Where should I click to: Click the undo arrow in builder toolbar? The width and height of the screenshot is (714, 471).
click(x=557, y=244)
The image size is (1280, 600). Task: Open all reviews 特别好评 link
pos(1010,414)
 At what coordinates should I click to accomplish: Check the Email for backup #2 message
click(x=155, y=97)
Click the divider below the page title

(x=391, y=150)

---------------

▸ Exercise instructions
Pick out each line above that contains the word "should" and copy those lines.

▸ Answer to this task
Where should I click to: Click the undo arrow in builder toolbar? The width and height of the screenshot is (714, 471).
 At what coordinates should I click to accomplish: Check the Email for backup #2 message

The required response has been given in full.